Disclaimer: I do not own Lost or its characters.

I, like Kate, have loved Jack since the first episode. That's why this oneshot is from her perspective.

After everything, we still don't get our happy ending.

It doesn't seem fair. After all the good he did and everything he was, doesn't he deserve to be happy? After all I went through, don't I deserve to be happy? So many questions pounding through my head. Questions too important to be silenced by the roar of the plane taking off. Tears start pouring down my face and I don't even notice.

I did all I could to get here, and now I only wish that I had stayed with him, to die by his side. I loved him—oh, how I loved him. Always. But it was never quite so sharp and raw as that last moment when we kissed and he held me for the last time. I knew when I kissed him that it was goodbye. "Tell me I'm going to see you again," I had pleaded. The look in his eyes had told me everything I needed to know.

This is where the story ends. With his death and my tears and this searing pain echoing through me, pain that I know will be a part of me for the rest of my life. If only we'd never come to this cursed island, I think. But if we hadn't, we wouldn't have known each other, something whispers to me.

Is it worth it? All the suffering and pain and loss? Would I trade every beautiful memory I have for peace of mind?

Of course, my life hadn't exactly been perfect before the plane crash. But looking back, I knew that even the life of a fugitive had not held the terrors island life had. Between losses of those I loved dearly and supernatural horrors we had faced, this life was far more complicated and intense than any other I lived.

But I have lived. I know that, even now. I lived more fully in the few years since the plane crash and meeting Jack—I let out a little unconscious moan of pain as his name tears through me—than I had in all the time leading up to the crucial events.

I know that someday I will be able to look back with less pain. I pray only that I will remember the beautiful memories just as clearly as the terrible ones. Those moments of exquisite joy that I didn't realize were perfect when they happened. When I helped Jack, that first day—I remember how brave he made me feel and how calm and sure he was—when we first kissed—when he asked me to marry him. I let out another little gasp of pain. That memory goes too deep. Someday it could be beautiful again, but for now it only serves to remind me of the life together we will never have.

Sawyer is sitting next to me, and he looks at me, worried. I try to smile at him encouragingly, but something is wrong with my face. I can't control its expression. And then he pulls me into his arms and cradles my head on his shoulder in that unexpectedly gentle way of his. I put aside all pretense and sob on his chest like a little girl. He says soft nothings, words of comfort that I can't hear through the grief. But the meaning behind them manages to resound.

After all this is over, Sawyer will be there for me. We will be there for each other, for this loss is his loss, too. Maybe we will even build a life together, out of all this chaos. Something good will come of it. I know I will never be able to love him the way I loved Jack. I know his heart belongs to poor Juliet. I know we both lost things here that we will never, never be able to replace.

But life will have to go on. And together we will be strong enough to go with it.

Five Years Later

I hold our little son close and smile at Sawyer. We live very simply now. No more islands or buttons to press or smoke monsters. He has an ordinary job, and I have taken on a vocation I ran away from once upon a time: housewife.

There really wasn't anyone else in this world for either of us. I knew I would go on loving Jack till the day I died, and that he felt the same for his Juliet. But we've always had something special, Sawyer and I. We love each other in a different way, with the warm feeling of two good comrades. I feel safe with him. Only he can understand everything I've been through—he was there for most of it. No other man I could meet would be able to comprehend.
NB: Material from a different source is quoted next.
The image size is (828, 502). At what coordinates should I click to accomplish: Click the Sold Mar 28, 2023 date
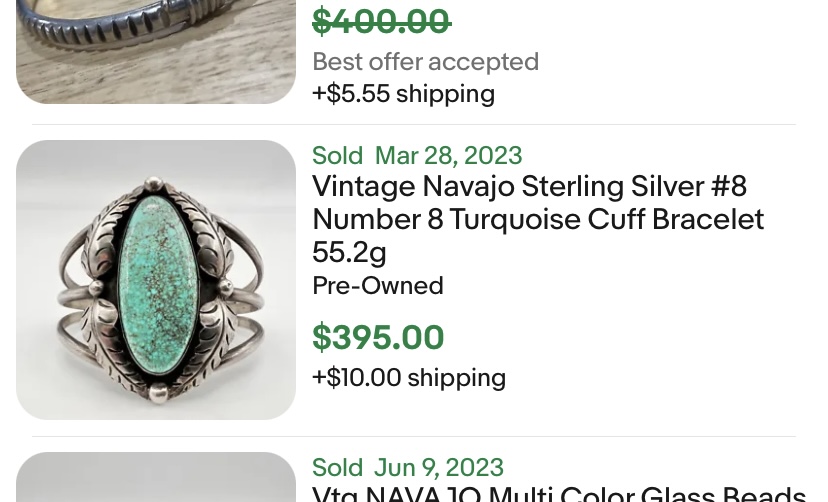tap(417, 156)
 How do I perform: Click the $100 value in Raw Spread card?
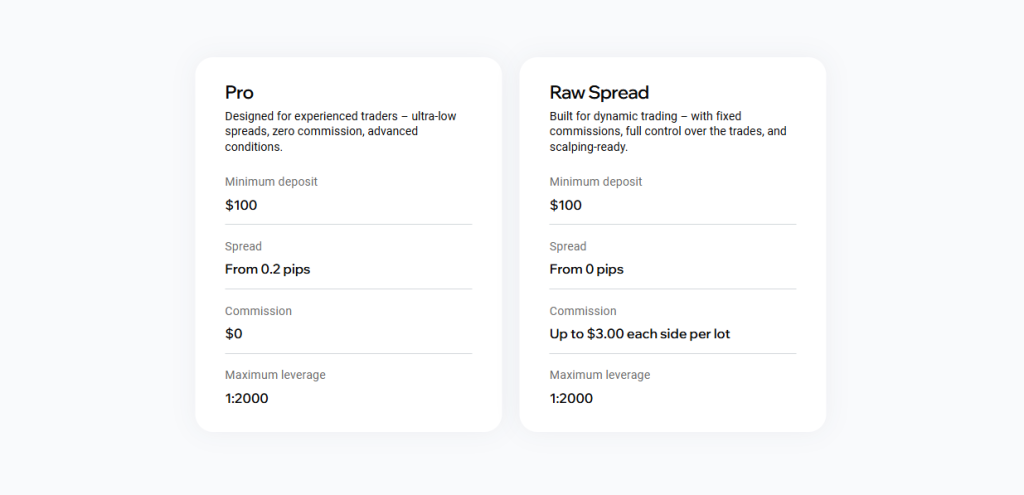coord(566,205)
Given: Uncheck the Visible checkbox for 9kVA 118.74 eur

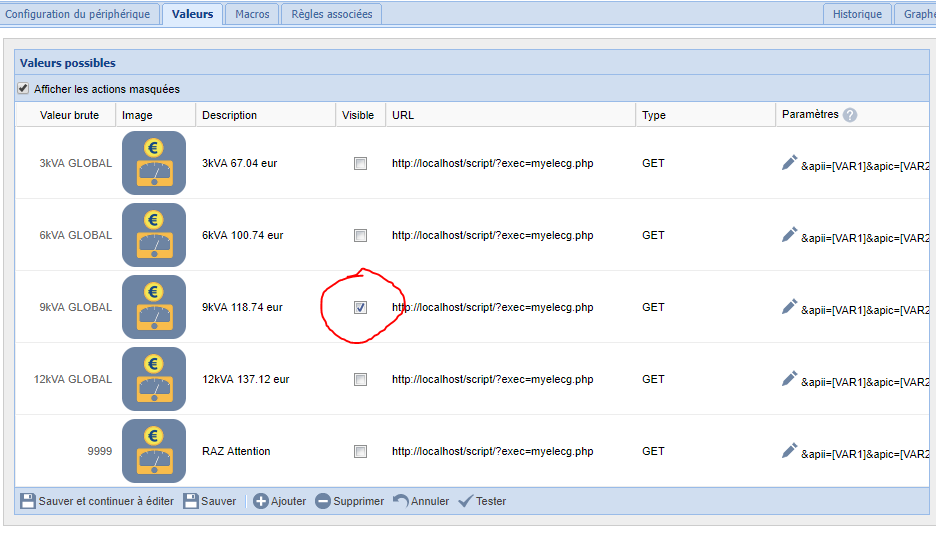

We've been happy together, through the years. We have a little daughter as well as a son. I got to be a mother again. Our kids play with Claire's Aaron, while we parents talk about ordinary things in our lives here. And we almost believe that things have always been normal.

But once in a while, somebody slips up. "Remember when Charlie—?" Claire will say, wistfully, and then she'll look for Aaron with the faintest hint of panic in her eyes. While we're walking down the street, Sawyer will turn away when a tall, slender woman with fair hair and blue eyes walks by. And to this day, I can't hear his name without a thousand memories flooding through me in a rush of bittersweet heartache.

Jack. Jack.

For now, this life is enough, even though I still miss him so much.

But I know someday I'll see him again. And when I do, it's going to be as if he never left.